The Hh signaling pathway plays an important role in the differentiation and development of embryos, and its excessive activation can lead to the occurrence and development of many tumors [4, 6-8]. Although the signaling mechanism underlying tumorigenesis in primary liver cancer remains unclear, an increasing number of studies show that the Hh signaling pathway plays an important role in the development and prognosis of liver cancer. Shh is the best studied ligand in the Hh pathway and it plays an important role in ectoderm development. Abnormal activation of Shh can lead to the upregulation of Myc, Ptch, and Cyclin-D, thereby promoting tumor cell division [22, 23]. Huang and Chen showed that Shh activation occurs in the early stages of HCC and increases the resistance of cancer cells to radiation therapy [24, 25]. In the present study, we predicted the relationship between miR-132 and Shh using bioinformatics software and examined their distribution and function in HCC cells and patient samples. We identified a significant correlation between low expression of miR-132 and high expression of Shh in HCC that indicated a direct or indirect relationship.
In addition, we demonstrated that miR-132 upregulation inhibits cell proliferation and promotes apoptosis, as reported previously [26, 27]. MiR-132 is a cancer-related miRNA that is upregulated in many cell carcinomas including colorectal cancer, pancreatic cancer, hemangioma, and chronic lymphocytic leukemia [27-30]. Liu et al. showed that miR-132 expression is downregulated in HCC tissues compared with adjacent noncancerous hepatic tissues and inversely correlated with HBV-related HCC [26]. We validated the direct interaction of miR-132 with Shh using a luciferase reporter gene assay and showed that miR-132 upregulation could inhibit the expression of Shh. Furthermore, co-transfection with a miR-132 inhibitor partly counteracted the effects of Shh silencing in HCC cell lines. These results indicated that miR-132 contains a sequence complementary to that of the 3′-UTR of Shh, and its binding results in Shh mRNA degradation or translation inhibition [31]. These results clarifying the relationship between miR-132 and Shh identified potential targets for the treatment of HCC.
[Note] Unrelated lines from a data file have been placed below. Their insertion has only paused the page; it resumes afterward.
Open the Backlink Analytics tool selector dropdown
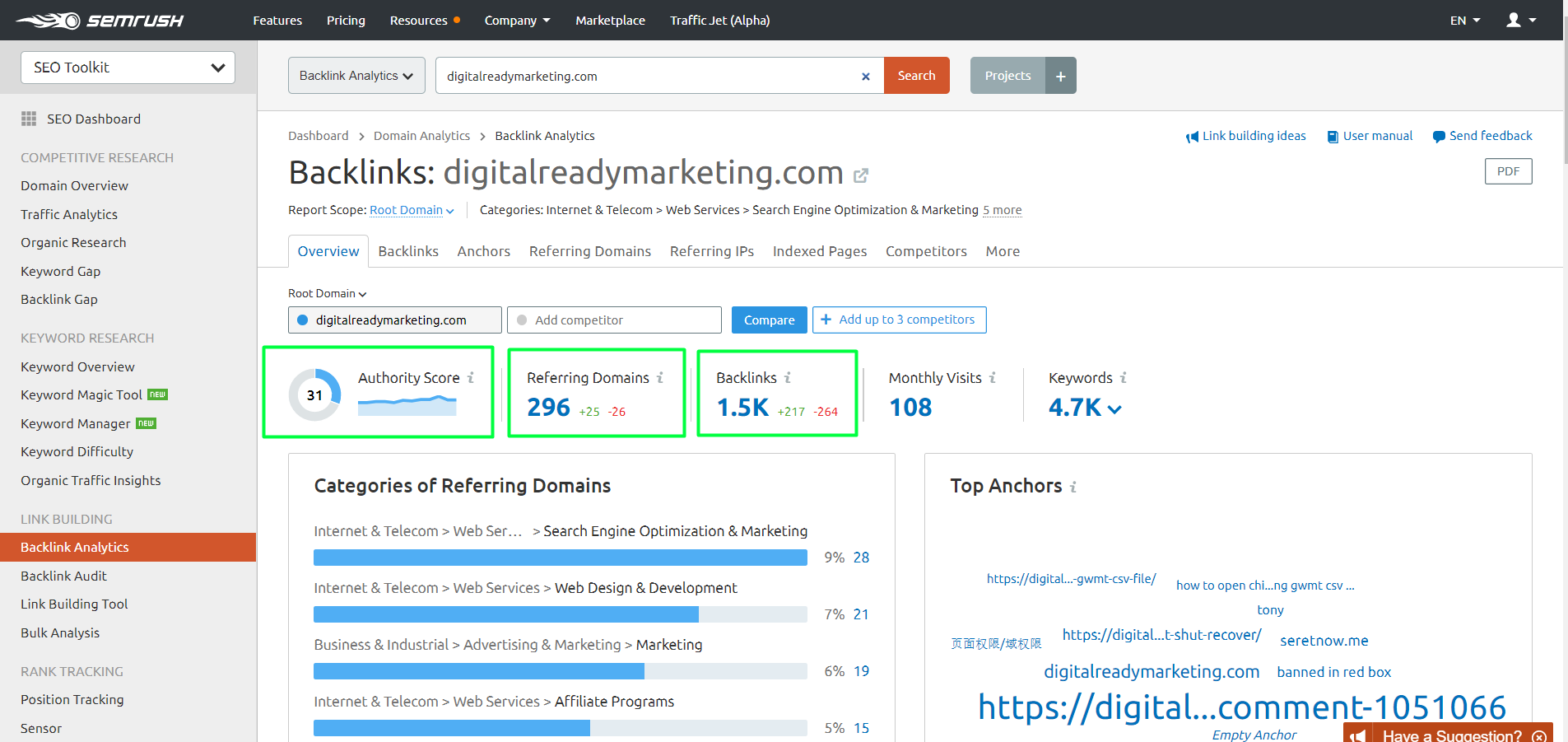Viewport: 1568px width, 742px height. 356,76
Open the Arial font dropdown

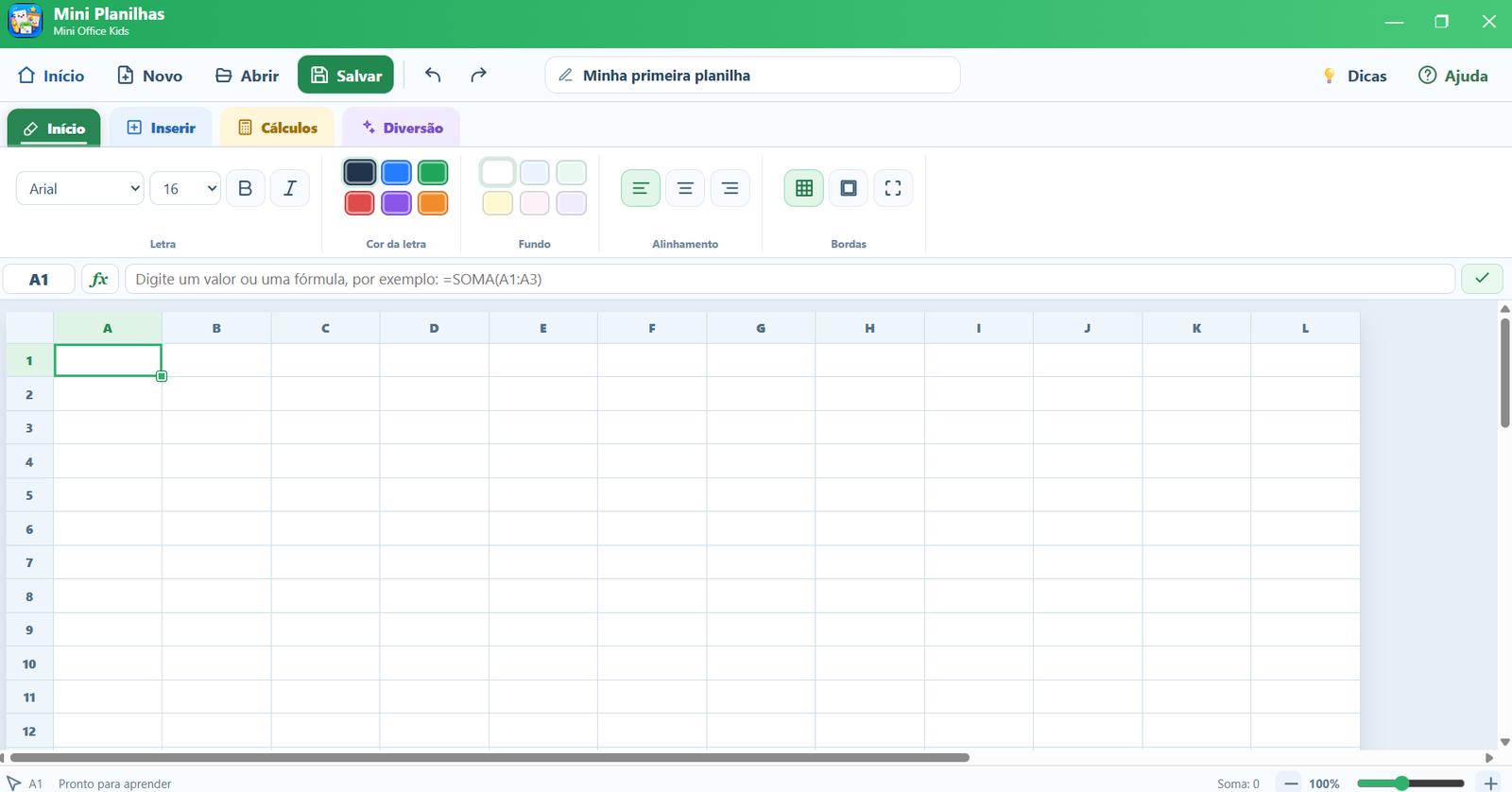pyautogui.click(x=80, y=188)
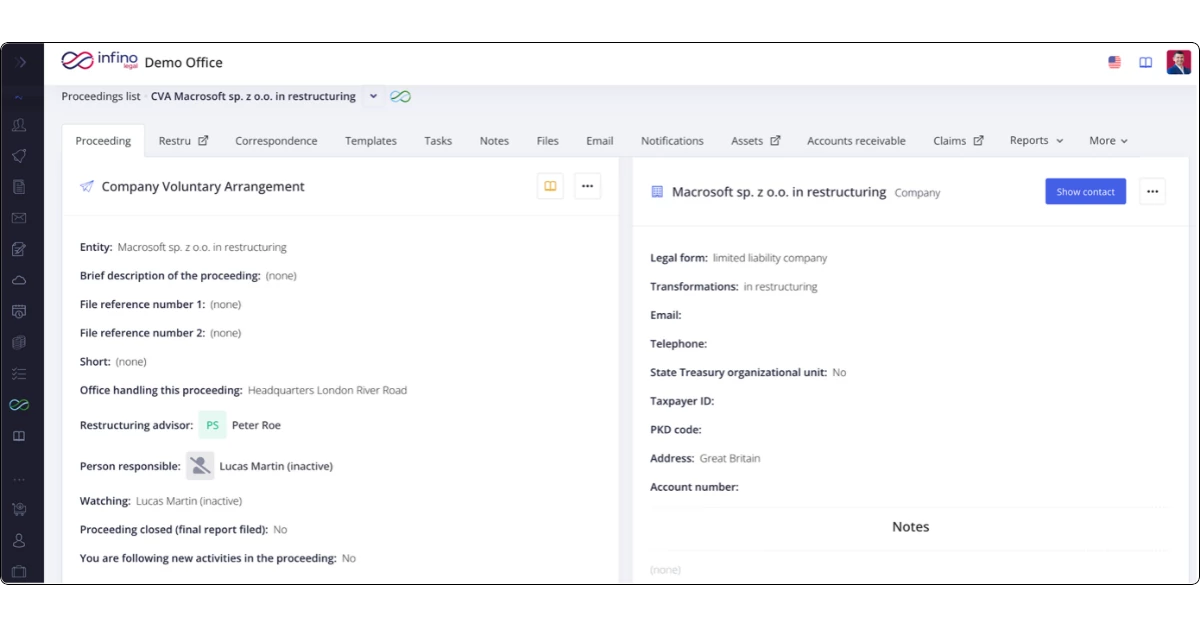Go back to the Proceedings list link
Viewport: 1200px width, 627px height.
coord(101,97)
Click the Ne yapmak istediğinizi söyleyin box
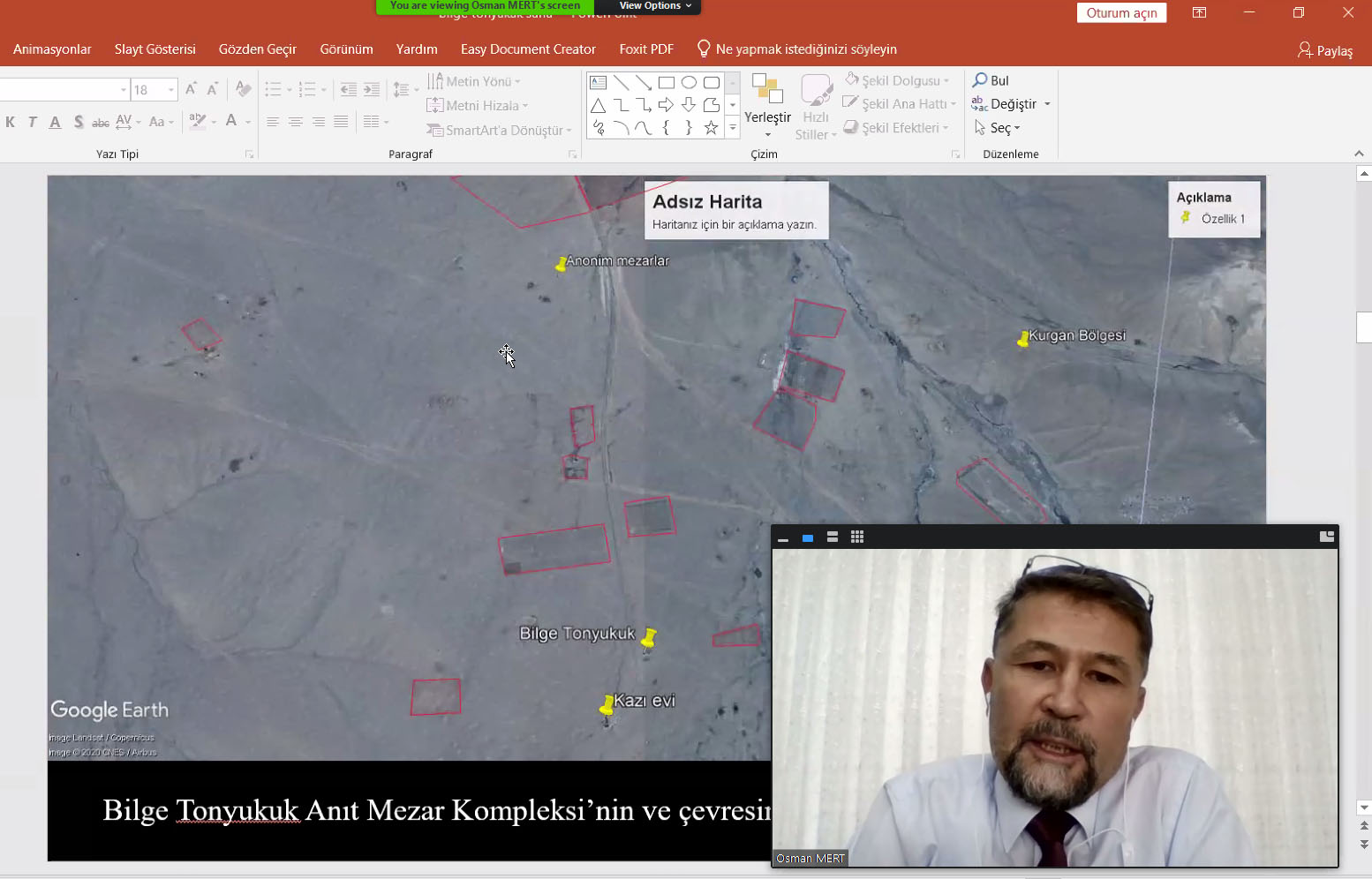1372x879 pixels. 805,49
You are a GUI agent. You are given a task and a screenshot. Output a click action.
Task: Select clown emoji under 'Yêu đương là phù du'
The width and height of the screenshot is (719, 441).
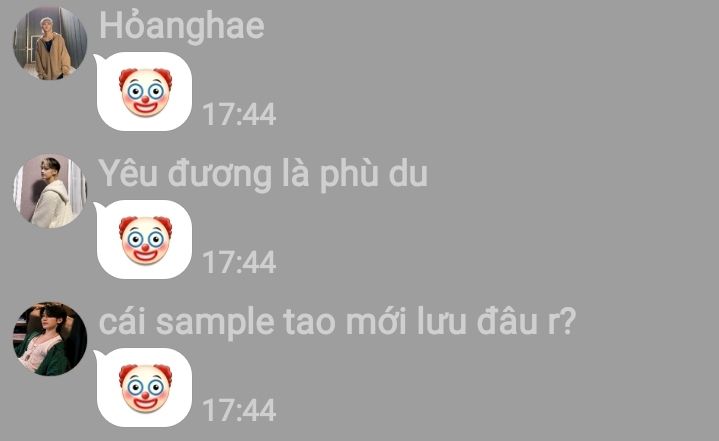point(145,241)
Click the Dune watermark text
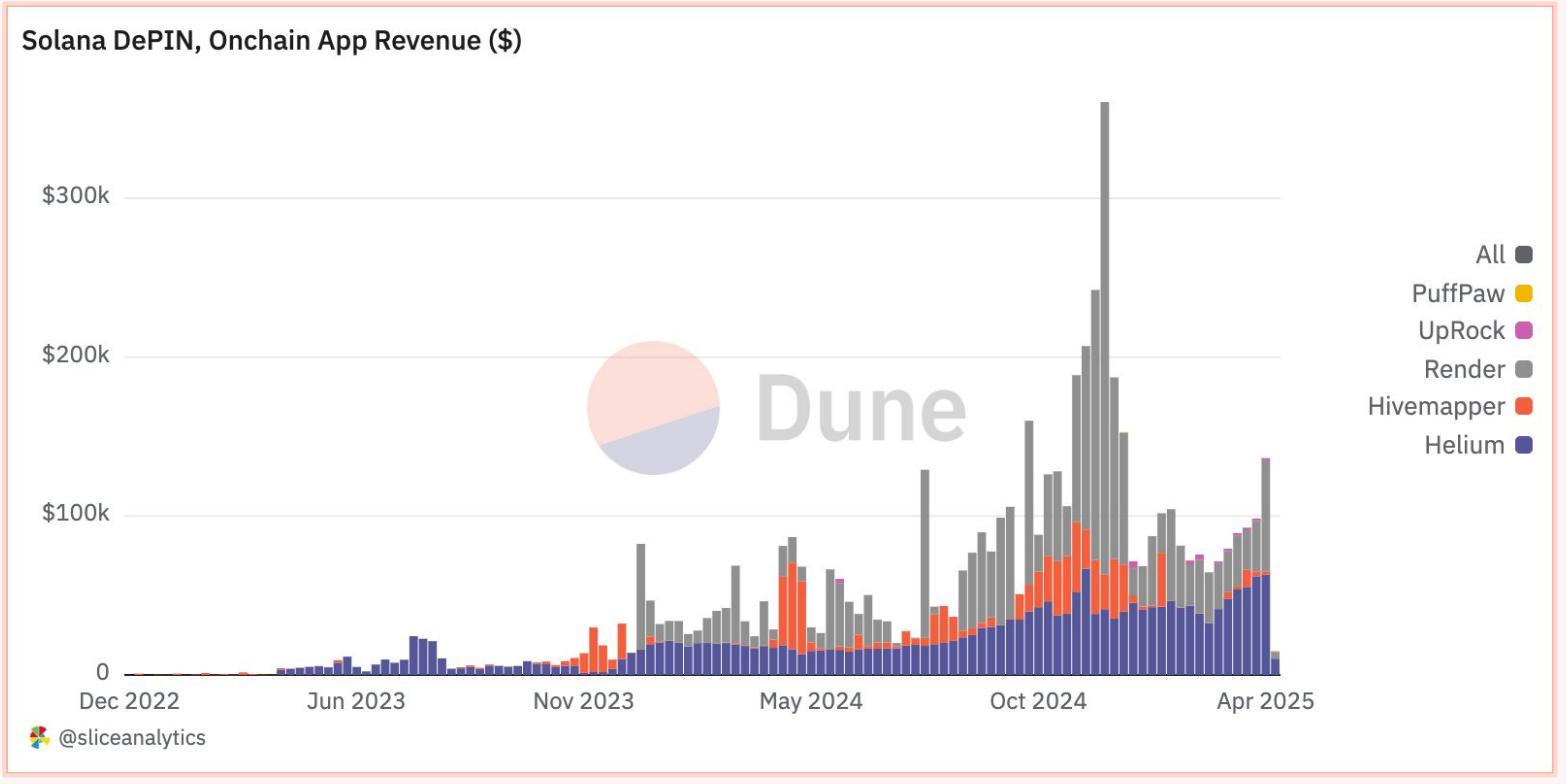This screenshot has width=1566, height=784. (860, 407)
In 2011, Salmena proposed the ceRNA hypothesis and showed that certain lncRNAs could competitively bind to miRNAs, as a supplement to the traditional theory of miRNA to RNA [32]. The role of lncRNAs as ceRNAs was reported in several studies [33-35]. Yu et al. demonstrated that MALAT1 functions as a competing endogenous RNA, modulating Rac1 expression by sequestering miR-101b in liver fibrosis, and lncRNA BC032469 was identified as a novel ceRNA that upregulates hTERT expression by sponging miR-1207-5p, promoting tumor cell proliferation in gastric cancer [36, 37]. Bioinformatics analysis showed that miR-132 shares binding sites with Shh and many lncRNAs including H19, HOTAIR, MALAT1, and CASC2. Taurine upregulated gene 1 (TUG1), a 7.1-kb lncRNA located at chromosome 22q12, was first identified in mouse retinal cells and shown to be related to miR-132. However, the exact function of TUG1 in hepatoma and its effect on the binding of miR-132 to its target gene Shh remain unclear.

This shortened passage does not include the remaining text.